• Dataset entries:
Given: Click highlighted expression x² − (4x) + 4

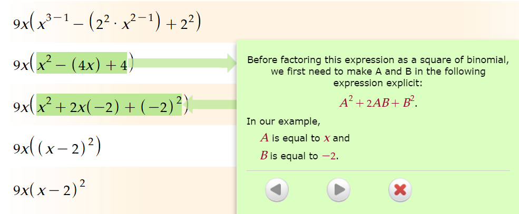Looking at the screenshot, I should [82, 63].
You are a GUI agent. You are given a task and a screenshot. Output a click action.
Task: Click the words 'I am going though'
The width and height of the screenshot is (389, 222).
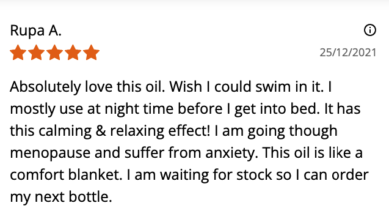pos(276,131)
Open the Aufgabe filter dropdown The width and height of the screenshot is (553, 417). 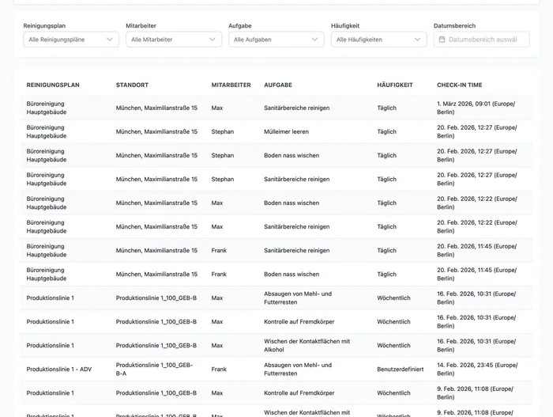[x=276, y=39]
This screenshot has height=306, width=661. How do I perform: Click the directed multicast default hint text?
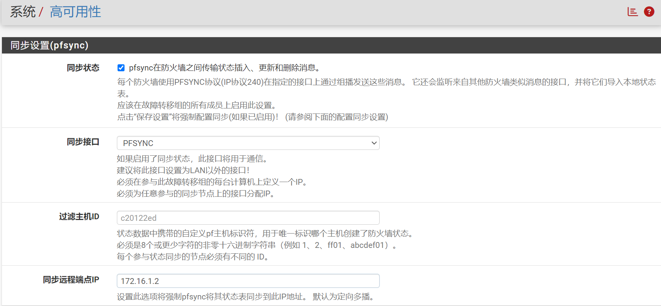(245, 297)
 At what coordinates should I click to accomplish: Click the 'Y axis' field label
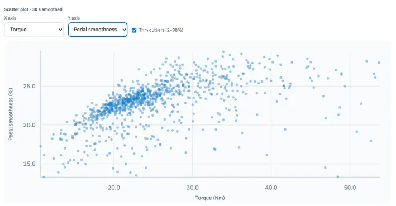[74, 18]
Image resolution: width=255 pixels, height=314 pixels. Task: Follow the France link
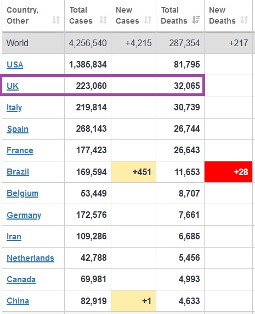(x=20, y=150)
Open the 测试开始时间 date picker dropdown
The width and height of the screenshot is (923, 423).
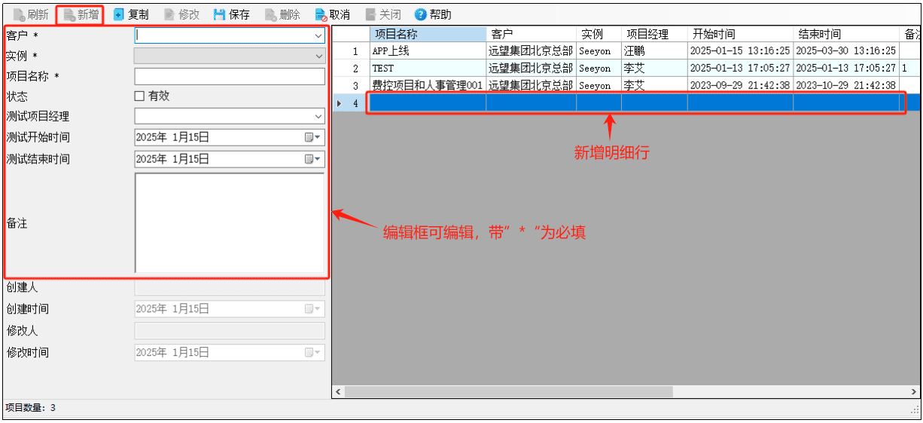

• Try it: Pictures excluded, write out exactly and only the lines of the material from the one containing "This screenshot has" up to and including the last line.

• Exercise solution:
This screenshot has height=306, width=661. How do I perform: Click the directed multicast default hint text?
(245, 297)
 At what coordinates should I click to accomplish: Click the 'Y axis' field label
[74, 18]
Image resolution: width=255 pixels, height=314 pixels. Task: Follow the France link
(x=20, y=150)
Open the 测试开始时间 date picker dropdown
The width and height of the screenshot is (923, 423).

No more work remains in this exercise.